Today I went for an extremely rainy walk in my waterproof Keen high tops and my late dad's raincoat, plus an umbrella. Not surprisingly, I got wet anyway. During my walk, I thought about packing for New York, but that's as far as I got. Every time I see the forecast for teens, I literally freeze up. How many layers can I fit under my puffy coat? I remembered a couple of items I should have added to my grocery list like snacks for my trip. And napkins! However, I'm to the stage of life where if I have to use Christmas ones, I'm not a bit bothered.

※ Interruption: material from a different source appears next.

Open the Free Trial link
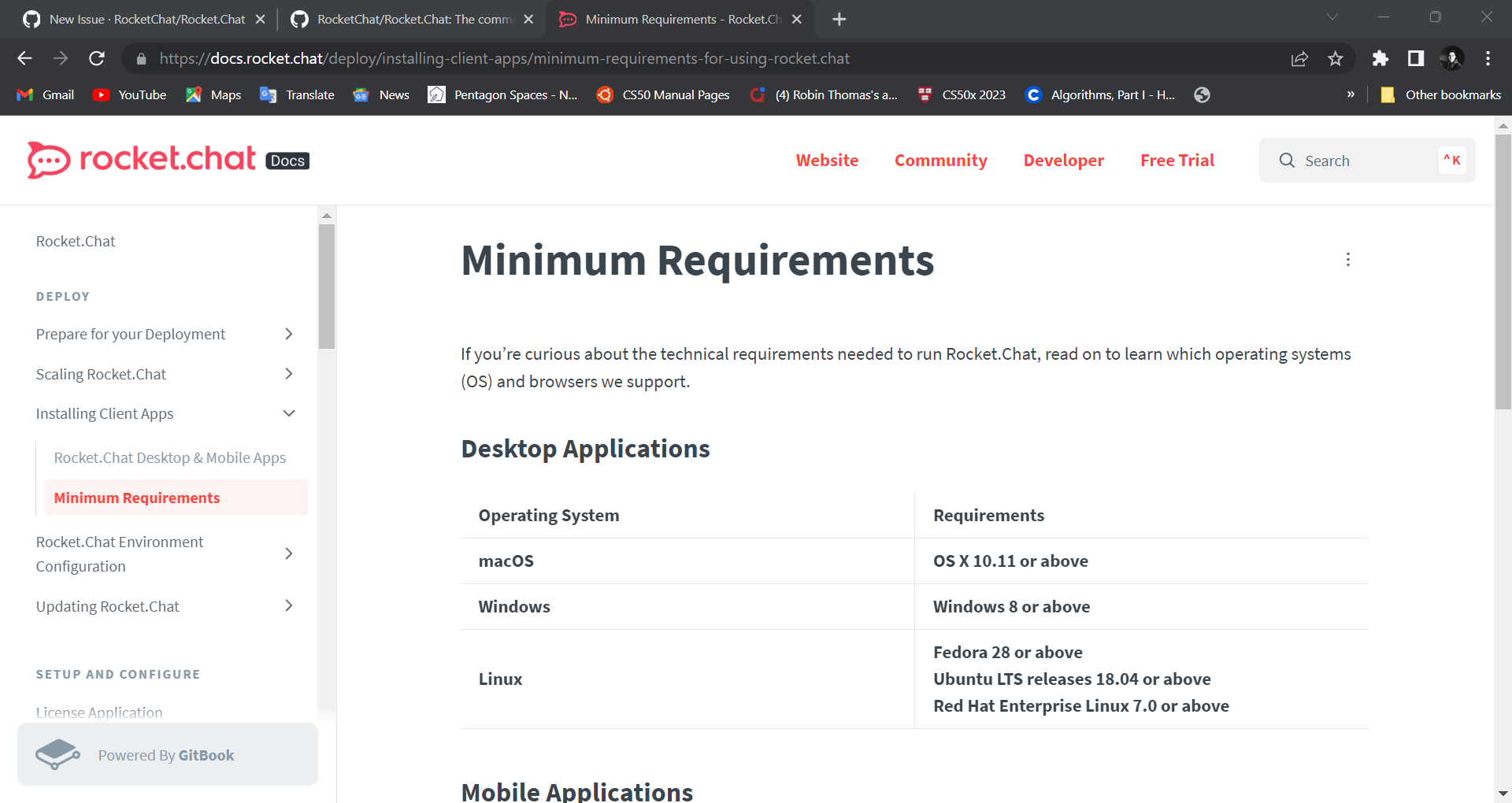Screen dimensions: 1512x803 coord(1177,160)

I'm supposed to be growing my hair out so I can get an inverted bob, thus it wasn't logical to have my hair cut. Ah, well, very few people have ever called me logical. And it feels so fresh and neat! Last night John, who watches videos and photos of my grandson on Google photos, mentioned that the 21-month-old little guy seems way more intellectually advanced than his 3 1/2-year-old granddaughter. This would have been the ideal time to encourage him to broach his concerns with his daughter. Instead, I rambled about differences in personality and development. Why am I never prepared for these conversations? Perhaps I don't want to be the one who discusses this with him? I still think it's his daughter's responsibility to be more open and honest about the situation. If greige is a synonym for feeling a little down about a variety of things, that describes my current color palette perfectly. There have been a few splashes of brightness, but not as many as I would have wished for.